En el oficina converso con mi padre los detalles de su retiro. Tiempo histórico. Una etapa se cierra. Pronto él se va y me quedo trabajando con la computadora como cada día. El palacio de tribunales está enfrente. Mudo.  

lunes, 13 de abril de 2026

Maderas y hierros

Pasamos por el llamado "Paseo H" donde un par de conocidos tienen su puesto. Una señora que vende artesanías del pueblos originarios del norte y un hombre que realiza objetos decorativos con materiales reciclados -madera y hierros-. Con el hombre me puse a charlar de varias cosas hasta que llegamos al tema de su madre. Deprimida, me explicó, desde los cuarenta años. Tiene ochenta y anda en un plano bien bajo, mucho más que antes, me dijo mirando hacia la gente que pasa por la peatonal. No quiere salir de su casa. Él tiene que proveerle la comida y la visita día por medio (la señora vive en un lugar a quince o veinte minutos en auto). 

Mi amigo, hijo único, me contó también que su padre murió hace doce años. Lo acompañó el último mes de vida. Había fumado mucho. Casi no podía respirar. Sus padres se llevaban bien, pero estaban separados. Él también está separado. Le dejó su parte de la casa a la ex mujer y ahora alquila un departamento pequeño a media cuadra de su negocio (lo he visto ingresando raudo a ese lugar que está junto a un restaurante y un grupo de cabañas). 

Su hijo estudia terapia ocupacional en una ciudad distante unos trescientos kilómetros. Me explicó todo eso con un tono neutro con un trapo de rejilla en la mano.  Luego me dijo que tenía que ir a lavar un pincel y desapareció. 

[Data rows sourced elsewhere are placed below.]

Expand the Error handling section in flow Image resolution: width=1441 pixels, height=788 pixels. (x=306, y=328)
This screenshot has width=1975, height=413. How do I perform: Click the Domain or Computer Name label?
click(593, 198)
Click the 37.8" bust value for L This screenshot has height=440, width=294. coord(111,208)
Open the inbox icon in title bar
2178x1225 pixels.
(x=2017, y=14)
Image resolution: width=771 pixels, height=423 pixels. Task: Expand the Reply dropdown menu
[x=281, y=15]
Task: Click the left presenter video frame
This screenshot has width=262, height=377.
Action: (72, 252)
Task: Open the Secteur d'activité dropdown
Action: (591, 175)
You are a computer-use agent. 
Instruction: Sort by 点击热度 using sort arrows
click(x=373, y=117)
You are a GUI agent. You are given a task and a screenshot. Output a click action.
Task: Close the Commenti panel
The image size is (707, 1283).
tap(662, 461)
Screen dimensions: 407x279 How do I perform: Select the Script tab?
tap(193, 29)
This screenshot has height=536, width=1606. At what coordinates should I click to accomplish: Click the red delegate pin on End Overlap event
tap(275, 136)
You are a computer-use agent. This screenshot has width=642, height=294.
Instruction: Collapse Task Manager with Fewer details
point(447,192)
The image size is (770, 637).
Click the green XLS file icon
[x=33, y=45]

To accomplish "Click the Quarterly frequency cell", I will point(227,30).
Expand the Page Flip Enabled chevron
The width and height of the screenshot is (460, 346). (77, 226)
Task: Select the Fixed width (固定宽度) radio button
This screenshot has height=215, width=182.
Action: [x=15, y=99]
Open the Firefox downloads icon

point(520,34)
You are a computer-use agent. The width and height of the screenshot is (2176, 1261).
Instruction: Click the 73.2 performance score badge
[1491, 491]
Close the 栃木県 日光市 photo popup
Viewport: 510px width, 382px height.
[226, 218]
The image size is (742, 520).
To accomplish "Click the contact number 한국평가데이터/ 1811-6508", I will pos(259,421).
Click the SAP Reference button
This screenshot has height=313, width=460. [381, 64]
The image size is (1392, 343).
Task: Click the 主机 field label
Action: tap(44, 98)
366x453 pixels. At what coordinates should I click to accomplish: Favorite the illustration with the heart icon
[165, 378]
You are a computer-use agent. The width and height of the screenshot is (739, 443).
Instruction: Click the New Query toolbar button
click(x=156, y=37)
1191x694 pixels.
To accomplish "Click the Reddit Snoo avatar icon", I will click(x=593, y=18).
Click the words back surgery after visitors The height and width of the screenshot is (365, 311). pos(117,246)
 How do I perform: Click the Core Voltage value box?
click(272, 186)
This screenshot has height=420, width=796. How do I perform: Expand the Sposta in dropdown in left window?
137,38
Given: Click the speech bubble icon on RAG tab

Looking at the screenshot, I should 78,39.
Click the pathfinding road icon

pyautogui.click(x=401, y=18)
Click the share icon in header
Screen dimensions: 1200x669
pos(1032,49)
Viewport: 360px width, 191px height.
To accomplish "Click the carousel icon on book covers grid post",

domingo, 12 de abril de 2026

Cinco de la mañana

Me levanté antes de la cinco y vi al portero que suele limpiar la vereda con una manguera a esa hora. Riega la vereda frente a un edifico casi al final de la calle que baja. Mi balcón y ventana están una esquina particular. Hay un plazoleta abajo y la esquina sobresale un poco más que la vereda de enfrente. Por eso mi balcón mira franco a la calle que baja. 

Al costado, se levanta un edifico antiguo palaciego y, a continuación de la calle que baja, se ve una avenida, la estación central de trenes, la terminal del ómnibus, unos silos en el puerto y el río. Además del portero, en el supermercado un poco antes, se veían las luces prendidas y la puerta entreabierta. En esos momentos suelen verse a personas entrando a trabajar. 

Decidí tirarme el tarot. Las preguntas fueron las de siempre y lo mismo las respuestas. 

sábado, 11 de abril de 2026

Un ejemplo

 Liberarme de esas ideas convertidas 

en sentimientos que me han tenido 

con una soga gruesa 

-como la de los trasatlánticos- 

atada a mi pierna izquierda -soy zurdo-. 

Quisiera adentrarme en otras cabezas. 

Saber cómo siente otra gente.

Si tuviera esa facultad viviría lejos.

jueves, 9 de abril de 2026

Con todo mi amor

 Me bajo del auto en la estación de servicio ubicada en el kilometro ochenta y tres de la ruta 2. Cargo nafta. En el auto están mis hijos, mi pareja. El hombre que me atiende -sesenta años, reposado, y que supongo amante de la buena comida, me limpia los vidrios del auto. Luego, me da una moneda para usar el medidor de aire. Se lo agradezco. Mido el aire de mis neumáticos y miro al otro lado de la ruta, justo donde hay unos eucaliptos. Apenas se mueven. Cae la tarde del fin de un verano. La temperatura es ideal. Cantan los pájaros. El mundo se aquieta por un instante. 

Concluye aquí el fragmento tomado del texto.